REPUBLIKA.CO.ID, TEL AVIV -- Perdana Menteri Israel, Benjamin Netanyahu, mengatakan negaranya akan meninjau ulang hubungan dengan PBB. Langkah itu dilakukan setelah Dewan Keamanan PBB menyetujui resolusi yang menuntut diakhirinya pembangunan pemukiman Israel di wilayah Palestina.
"Saya menginstruksikan Kementerian Luar Negeri dalam waktu satu bulan bisa melakukan evaluasi ulang terkait semua kontak dengan PBB, termasuk pendanaan Israel untuk lembaga PBB dan adanya perwakilan PBB di Israel," katanya, dikutip BBC.

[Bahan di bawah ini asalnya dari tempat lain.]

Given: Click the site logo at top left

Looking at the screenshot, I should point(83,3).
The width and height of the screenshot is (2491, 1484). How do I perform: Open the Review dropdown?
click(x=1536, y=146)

Resolusi disahkan setelah Amerika Serikat (AS) menolak memberikan hak veto. Washington selama ini diketahui selalu melindungi Israel dari resolusi PBB.
Netanyahu menegaskan, Israel tidak akan mematuhi resolusi yang didukung oleh 15 anggota Dewan Keamanan PBB itu. Sebaliknya, resolusi yang disahkan pada Jumat (23/12) tersebut, disambut baik oleh pemimpin Palestina.

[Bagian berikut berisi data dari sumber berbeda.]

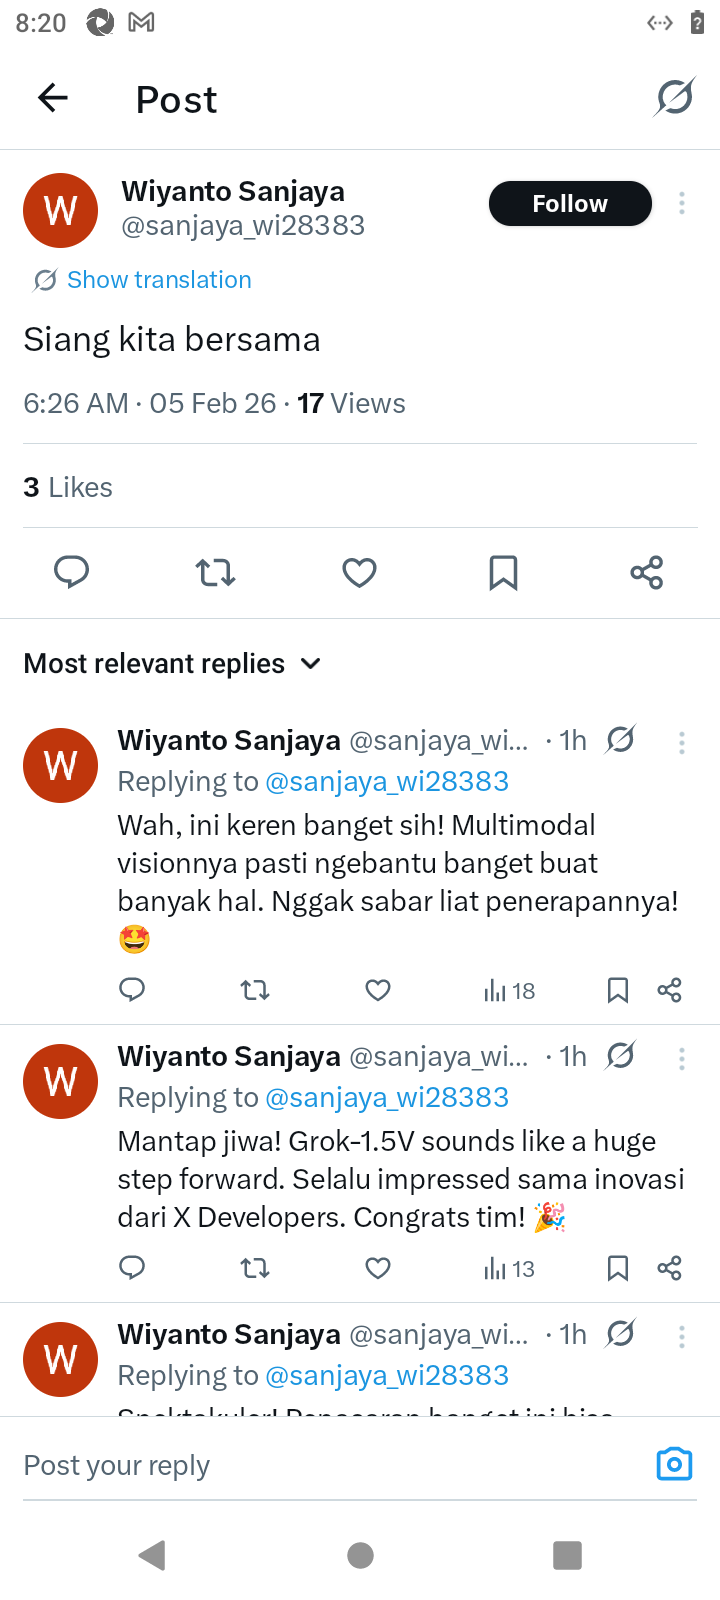The width and height of the screenshot is (720, 1600).
Task: Bookmark the main post
Action: (x=503, y=572)
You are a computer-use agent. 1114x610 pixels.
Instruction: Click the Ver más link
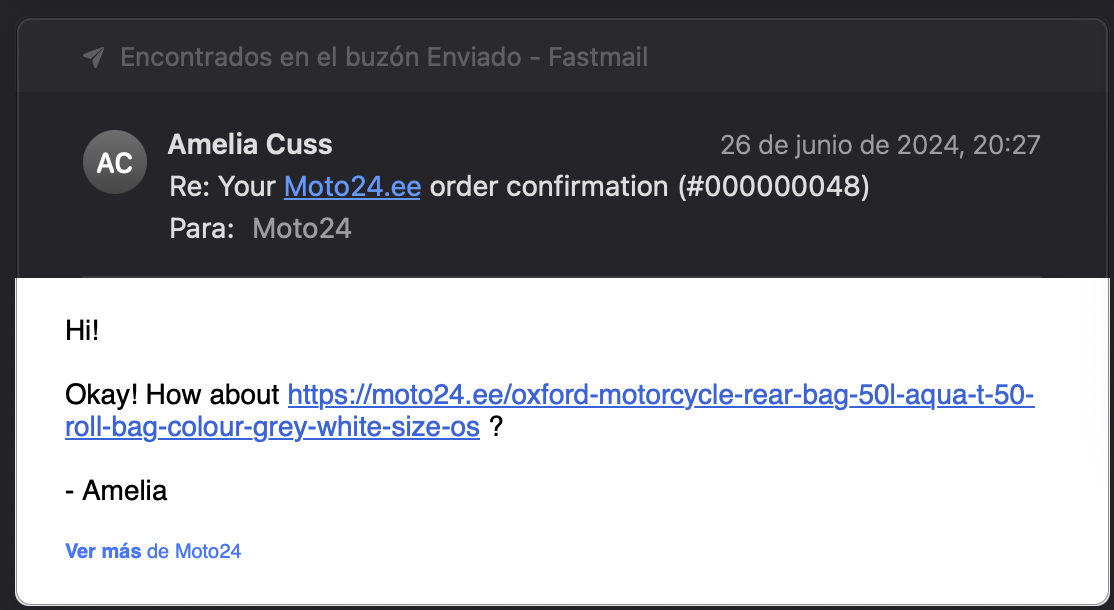(103, 551)
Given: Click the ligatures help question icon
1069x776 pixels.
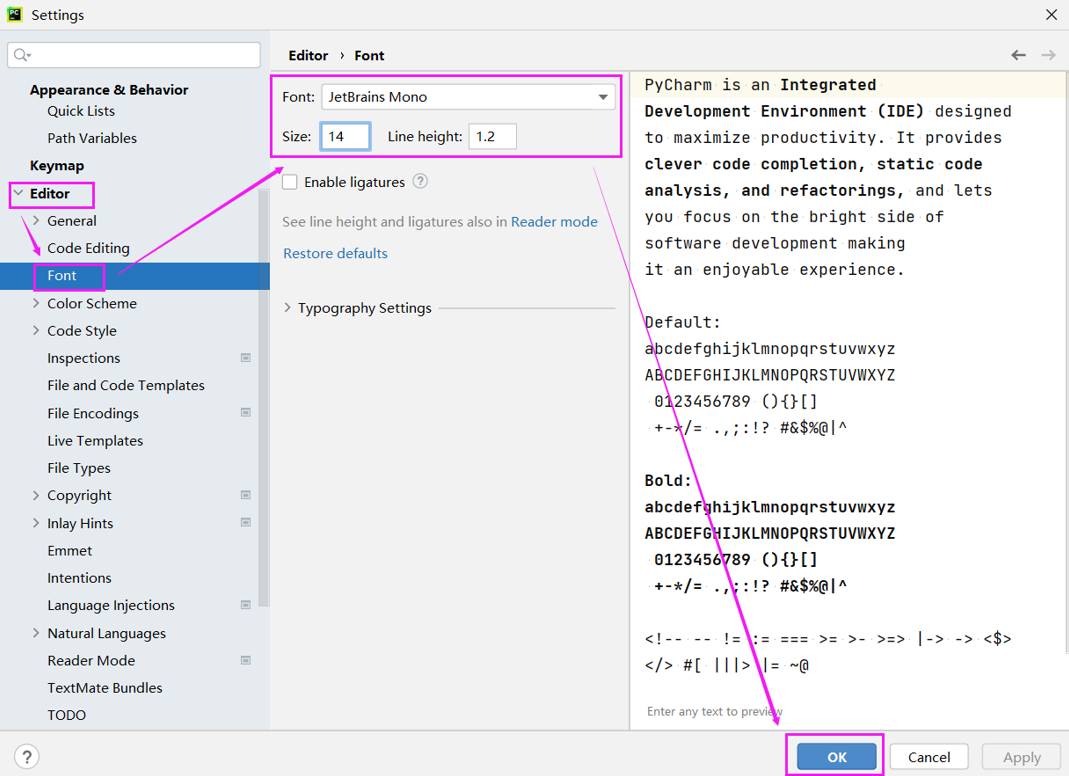Looking at the screenshot, I should point(420,181).
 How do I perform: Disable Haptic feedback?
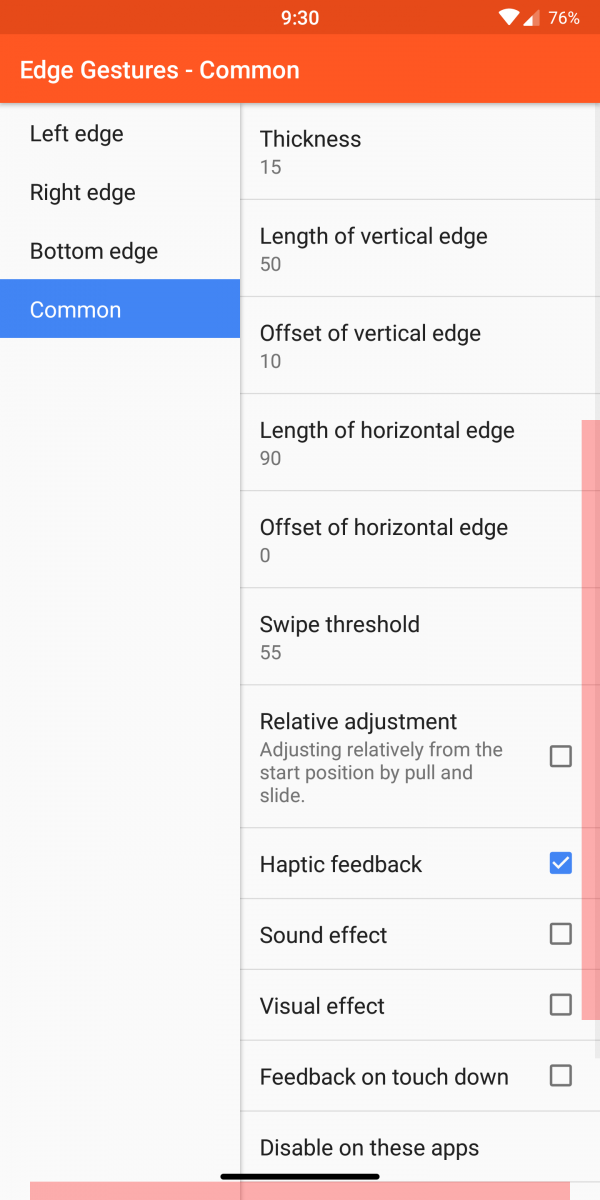(x=561, y=862)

Dia menggambarkan keputusan Dewan Keamanan PBB sebagai keputusan yang bias dan memalukan. Netanyahu menegaskan, keputusan itu akan segera dibatalkan, mesti akan memakan waktu.

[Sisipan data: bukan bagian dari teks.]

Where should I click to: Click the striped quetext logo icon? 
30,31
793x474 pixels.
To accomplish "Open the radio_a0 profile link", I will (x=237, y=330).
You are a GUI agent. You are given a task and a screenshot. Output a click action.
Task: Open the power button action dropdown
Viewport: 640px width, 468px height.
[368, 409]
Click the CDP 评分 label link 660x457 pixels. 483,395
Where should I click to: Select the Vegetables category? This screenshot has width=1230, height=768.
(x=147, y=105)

Resolusi yang diajukan Mesir, sebelumnya telah ditarik kembali setelah Israel meminta Presiden AS terpilih, Donald Trump, untuk campur tangan. Namun resolusi itu diusulkan kembali oleh Malaysia, Selandia Baru, Senegal, dan Venezuela.
Resolusi tersebut menuntut agar Israel segera menghentikan semua kegiatan permukiman di wilayah Palestina, termasuk di Yerusalem Timur. Ia mengatakan semua pembangunan permukiman Yahudi di sana merupakan pelanggaran di bawah hukum internasional dan menjadi kendala utama untuk mencapai perdamaian yang adil, abadi dan komprehensif.
Baca juga, OKI Sambut Voting Bersejarah PBB Soal Permukiman Israel.
Israel juga telah memerintahkan Duta Besar mereka di Selandia Baru dan Senegal untuk pulang. Sedangkan, Israel tidak memiliki hubungan diplomatik dengan Malaysia dan Venezuela.
Utusan AS untuk PBB, Samantha Power, mengatakan resolusi itu mencerminkan fakta di lapangan. Fakta menunjukkan pembangunan pemukiman telah dipercepat. "Masalah pemukiman ini sudah jauh lebih buruk dan mengancam solusi dua-negara," katanya.
Menurut Power, Israel tidak bisa secara bersamaan melakukan pembangunan pemukiman dan juga melakukan solusi dua negara untuk mengakhiri konflik.
Sementara, Trump mendesak Dewan Keamanan PBB untuk menolak resolusi. Ia mengatakan keputusan PBB akan berbeda setelah ia dilantik pada 20 Januari mendatang.